# Mom & Baby look alikes!



## Mocha26 (Oct 27, 2010)

Mocha had a baby a few years back. Her name is Bailey. These pictures are from this summer. Both Mocha & Bailey have the same markings everywhere it's so cool!
































Anyone else seen this? I think it's soo cool!


----------



## Poseidon (Oct 1, 2010)

Abby doesn't have her mom's markings, but she has the exact same body. Her papers are still in her mom's owner's name, so I looked her up on facebook and showed her pictures of Abby. She thought they looked the same too.

Abby's mom. I believe her name is Jess. She's the buckskin overo on the left.









Abby. Her head looks really dumb in this picture..but whatever and this is the best side picture I have.


----------



## Mocha26 (Oct 27, 2010)

Oh wow! that's cool! they're build is the exact same!  & they're both gorgeous by the way!!
_Posted via Mobile Device_


----------



## Alwaysbehind (Jul 10, 2009)

Though do have similar markings on their body and neck (not legs) though one is a buckskin and one is a palomino, so saying they look alike is stretching it.


----------



## Mocha26 (Oct 27, 2010)

Well I mean duh on the different colors. Of course a palomino isn't going to have black legs Lol but I've just never seen horses & they're mother having such close markings. No they don't look alike per say but I think you can tell they're mother & child.
_Posted via Mobile Device_


----------



## haviris (Sep 16, 2009)

Can't see them enough to really see, but that is really neat! We had a mother daughter that looked alot alike, they actually didn't have any markings, both were completely solid, mom was black and daughter was red, but they were built identical.
_Posted via Mobile Device_


----------



## VelvetsAB (Aug 11, 2010)

_We had a sister and brother look alike. They actually ended up going to the same Mennonite guy who wanted a pair of flashy church horses. They both had 2 hind stockings and I think both had narrow blazes. Or one had a blaze and the other had a star and a snip._


----------



## lilruffian (Jun 28, 2010)

I have pics of sire-daughter/son look-alikes.
First picture is of an AQHA stud Colonels Peppy Lena, followed by 2 photos of a filly he sired out of my WelshXQH mare named Lovely Little Lena as well as a shot of his very first foal, General (a yearling in the pic).
They both got their father's head, temperment and coat color. In the sun Lena & General both shone the same bright bloodbay as their sire and General's body markings were identical to those of Colonel's.

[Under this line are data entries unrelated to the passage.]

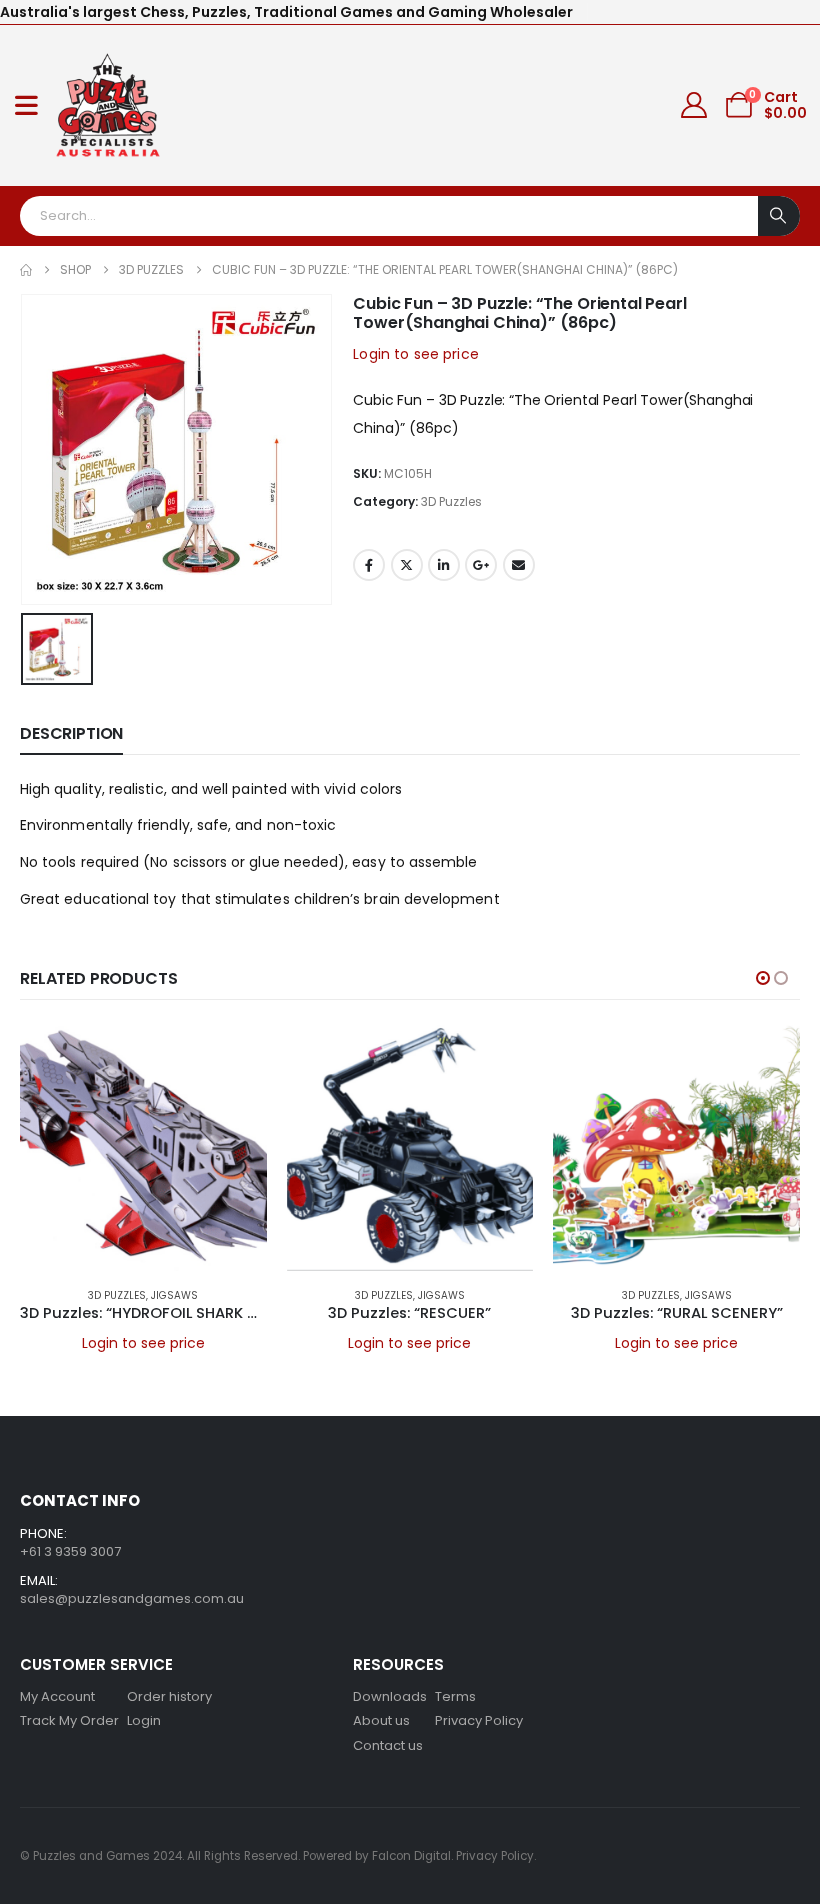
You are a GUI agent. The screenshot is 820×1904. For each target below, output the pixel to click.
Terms (455, 1696)
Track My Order (69, 1720)
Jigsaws (174, 1295)
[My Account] (694, 105)
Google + (481, 565)
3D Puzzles (451, 501)
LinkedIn (444, 565)
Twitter (407, 565)
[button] (763, 978)
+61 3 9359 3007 (70, 1551)
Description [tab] (71, 733)
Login (144, 1720)
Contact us (388, 1745)
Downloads (390, 1696)
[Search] (779, 216)
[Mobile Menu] (26, 105)
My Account (57, 1696)
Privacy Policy (479, 1720)
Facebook (369, 565)
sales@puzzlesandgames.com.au (132, 1598)
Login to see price (416, 354)
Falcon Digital (411, 1856)
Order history (169, 1696)
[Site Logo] (108, 105)
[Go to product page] (143, 1147)
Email (519, 565)
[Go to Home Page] (26, 270)
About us (381, 1720)
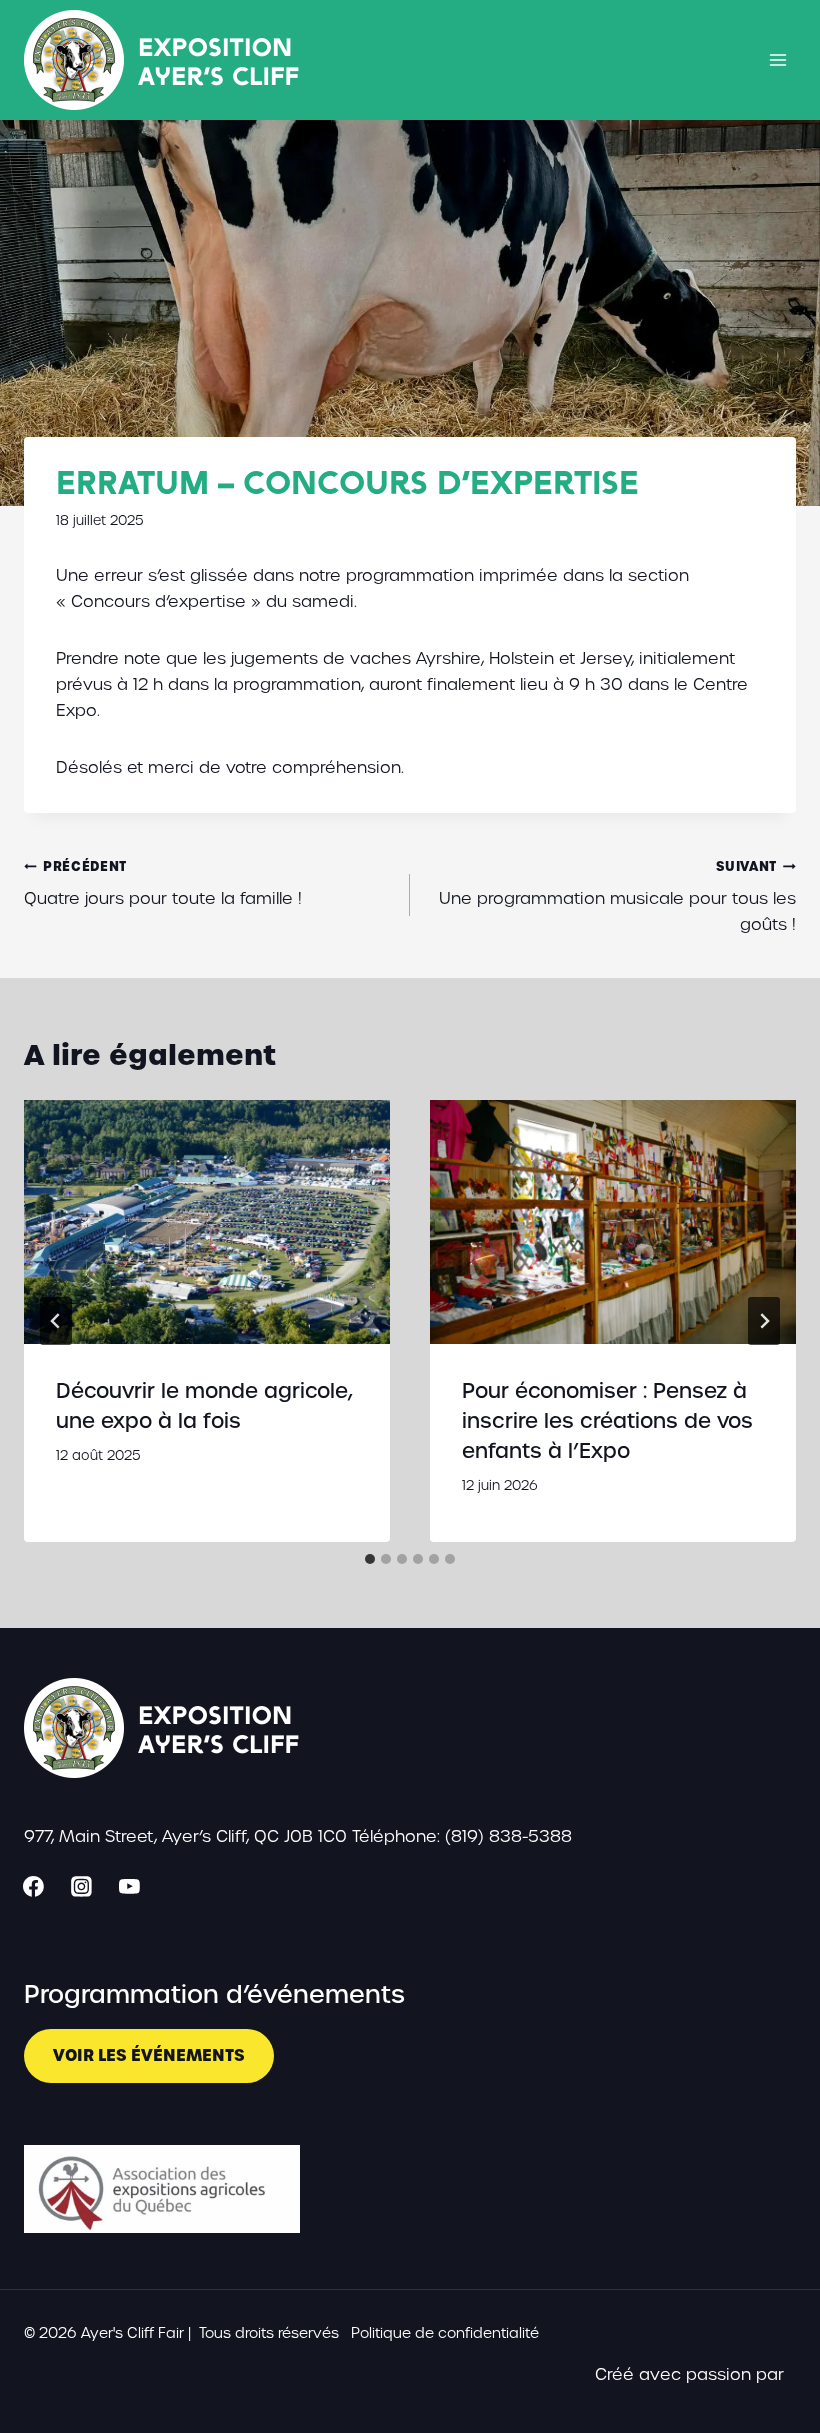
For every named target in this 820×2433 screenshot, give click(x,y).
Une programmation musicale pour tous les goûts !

Next is a pic of my '09 filly Mouse and her sire Docs Golden Edition:wink:


----------



## lilkitty90 (Nov 11, 2009)

this is a filly i was looking at and her sire and the marking on their shoulder and their blaze are pretty similar.


----------



## Abbygirl (Oct 20, 2008)

They don't look alike, but have the same marish attitude.


----------



## Citrus (Feb 26, 2010)

These are not mom and baby, although Citrus does look alot like his mom (even facial expressions).... this is my first horse and current horse.... Splash is now 19 years old and I owned him from 1-5, Citrus is now 5 and we bought him last February when he was 4(late June baby).... amazing, eh? Splash has less white on his nose.....


----------



## Amlalriiee (Feb 22, 2010)

okay, so the "baby" is 4 now...but they look a LOT alike and even act a lot alike too!

Mom on right, baby on left:








Same order:









Mom and baby amongst other horses:


----------



## tempest (Jan 26, 2009)

If I could, I'd show you pictures of one of my RI's old studs and the picture of his last baby. Except for a hind sock and a stripe on his face instead of a blaze, the baby could be a duplicate for the stud.


----------



## Mocha26 (Oct 27, 2010)

Oh wow! You guys all have a bunch of cuties! 
_Posted via Mobile Device_


----------



## apachiedragon (Apr 19, 2008)

Dragon (shown here as a baby) and his sire Patch, had their white spots in all the same places, but their faces were the most alike.


----------



## riccil0ve (Mar 28, 2009)

I wish I had pictures of Ricci's filly she had the SAME markings as Ricci, just the opposite side. I've only seen pictures, so there is no way for me to share anything but a Ricci picture. =]



















And Gracie looks very much like you took mom and dad and squished them together to make one horse, lol. Dad's compact, tank of a body and dainty little head, mom's color, mane, tail, and attitude.


----------



## Mocha26 (Oct 27, 2010)

Very cute !! 
_Posted via Mobile Device_


----------



## Lonestar22 (May 22, 2009)

Goldie and her foal Trusty have the same big ole butt and wide back. And they're slaze is similar. Also they're both duns 

Baby



Mom


----------



## twogeldings (Aug 11, 2008)

At the ranch where I got Loki and Red from I think they had three or four DAM- IDENTICAL babies one year. They seriously all looked EXACTLY like their mothers! It was hilarious


----------



## HopalongCassidy (Dec 19, 2010)

My horse Stomping Thunder looks like his sires side. (I'd say his sire but i have no clue what he looks like.) He looks like: Streakin La Jolla, Streakin Six, Easy Six, and Easy Jet. And his mama Lawless Mollie.

Here's his pedigree so ya can see the ones he looks like.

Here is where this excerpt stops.